Hello,
I’ve started to encounter problems in parsing a corpus of txt data from Lexis Nexis. Although I’ve previously encountered occasional problems with Lexis Nexis data, today I’ve encountered continuous errors. To confirm it’s not the data, I’ve tried with a range of small and large corpuses downloaded from Lexis Nexis, and have controlled for the various parsing settings. Each time I get the following:
Debug Log: Error! Log file not found.
Can anyone advise?
Thanks
Laurie
Dear Laurie,
It seems like some of the articles you uploaded did not have any LOAD-DATE entry (which contains the date information).
The script was modified to ignore them and is now processing the files properly, but as a consequence some articles may be missing…
Dear Jean-Philippe
Thanks for such a quick response!
The script now parses the text, and I can include the LOAD-DATE in future data collection. However, I now have a new problem that when I use the Corpus Explorer I now find errors with the “Title”: although most of the time the Title is correct, in some instances the script seems to mis-recognise the Title and instead gives the Section or the Date. Is this a problem with the script or the formatting of the Lexis Nexis data?
Best
Laurie
The parsing script has not changed, so I guess it comes from this specific dataset…

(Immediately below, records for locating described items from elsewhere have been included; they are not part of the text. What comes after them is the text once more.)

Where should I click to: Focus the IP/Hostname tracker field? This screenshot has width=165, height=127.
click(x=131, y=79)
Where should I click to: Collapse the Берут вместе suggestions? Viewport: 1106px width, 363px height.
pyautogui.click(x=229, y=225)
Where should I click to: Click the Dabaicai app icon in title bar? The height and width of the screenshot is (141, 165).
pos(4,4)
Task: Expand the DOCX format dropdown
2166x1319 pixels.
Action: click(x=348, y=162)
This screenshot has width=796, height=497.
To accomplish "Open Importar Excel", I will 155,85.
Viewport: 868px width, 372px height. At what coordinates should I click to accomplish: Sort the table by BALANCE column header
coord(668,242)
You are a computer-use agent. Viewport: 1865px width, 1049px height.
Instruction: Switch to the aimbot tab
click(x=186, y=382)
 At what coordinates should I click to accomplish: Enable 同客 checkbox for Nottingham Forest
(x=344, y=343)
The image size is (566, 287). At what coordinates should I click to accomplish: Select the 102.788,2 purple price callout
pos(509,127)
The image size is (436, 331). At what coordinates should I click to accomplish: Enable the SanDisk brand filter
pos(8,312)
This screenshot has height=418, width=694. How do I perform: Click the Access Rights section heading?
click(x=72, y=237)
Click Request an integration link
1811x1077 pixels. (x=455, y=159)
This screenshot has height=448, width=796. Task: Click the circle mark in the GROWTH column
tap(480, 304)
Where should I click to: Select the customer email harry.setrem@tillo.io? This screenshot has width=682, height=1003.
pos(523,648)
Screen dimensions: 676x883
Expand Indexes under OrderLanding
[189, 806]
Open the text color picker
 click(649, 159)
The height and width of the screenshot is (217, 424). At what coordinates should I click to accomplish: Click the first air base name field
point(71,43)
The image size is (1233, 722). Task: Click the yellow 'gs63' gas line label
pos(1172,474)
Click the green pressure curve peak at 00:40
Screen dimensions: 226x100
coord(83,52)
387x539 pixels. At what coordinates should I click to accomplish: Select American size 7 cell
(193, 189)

Have you tried to download another set of data from Lexis Nexis and reproduce the bug.
Something may have gone wrong when you downloaded this specific dataset. Another possibility is that lexis nexis changed its strategy of data formatting, in which case, we will try to modify the parser accordingly.
Please keep us posted and don’t hesitate to share your project with me if you don’t mind. It would allow me to precisely look at the original data.
Ok, I uploaded a new Lexis Nexis corpus and it still makes the same (occasional) Title errors described above. I have shared the project with you- look forward to your response. Thanks!
L
I can’t see it, have you shared it at my complete adress ?
Login is jphcoi
hosted @gmail.com